**Page**:
RedBearLab recommends Energia as a coding environment for that board. Energia is TI's spin-off of the Arduino IDE. Arduino lovers will feel at home, with one-click-to-run and the huge Arduino ecosystem. On the other hand, the IDE is quite limiting for power users - with inefficient multi-file support, lack of modern IDE features like code completion and lack of control of the compilation process. One additional problem is that the chip is pre-configured in a certain manner that may not suit all applications. For example, the pin mapping is fixed and cannot be changed.
Luckily, TI also provides Code Composer Studio - a full-blown, Eclipse based IDE that can be used to develop software for the CC3200, as well as other TI processors. Here's a step-by-step tutorial on how to set things up to get started with the development quickly and easily.
Step 1: Installation
In order to develop for the CC3200, several tools and packages have to be downloaded and installed:
- Code Composer Studio - When installing, make sure that all CC3200 stuff is marked for installation, including TI ARM compiler
- CC3200 SDK
- Uniflash (optional, but highly recommended, see below)
All the above tools are available both for Windows and Linux. One small exception is the CC3200 SDK, where only a Windows package is available. The solution is to install the package on a Windows machine and copy the whole directory tree to the Linux machine (see also here).
Two more recommendations - install everything in the default location (c:\ti), it will save a lot of time configuring search paths; on Linux - install the software locally, not as root.

**Exercise instructions**:
**a)** Name each tool or package that the CC3200 setup tutorial says must be downloaded and installed.
**b)** Copy the part of the CC3200 setup tutorial starting with "Luckily, TI also" and going on through "recommended, see below)".
The material that follows has nothing to do with what is asked here.

**Material provided**:
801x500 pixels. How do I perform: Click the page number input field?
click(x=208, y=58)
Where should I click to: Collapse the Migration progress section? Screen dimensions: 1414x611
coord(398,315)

**In response**:
**a)**
- Code Composer Studio
- CC3200 SDK
- Uniflash

**b)**
Luckily, TI also provides Code Composer Studio - a full-blown, Eclipse based IDE that can be used to develop software for the CC3200, as well as other TI processors. Here's a step-by-step tutorial on how to set things up to get started with the development quickly and easily.
Step 1: Installation
In order to develop for the CC3200, several tools and packages have to be downloaded and installed:
- Code Composer Studio - When installing, make sure that all CC3200 stuff is marked for installation, including TI ARM compiler
- CC3200 SDK
- Uniflash (optional, but highly recommended, see below)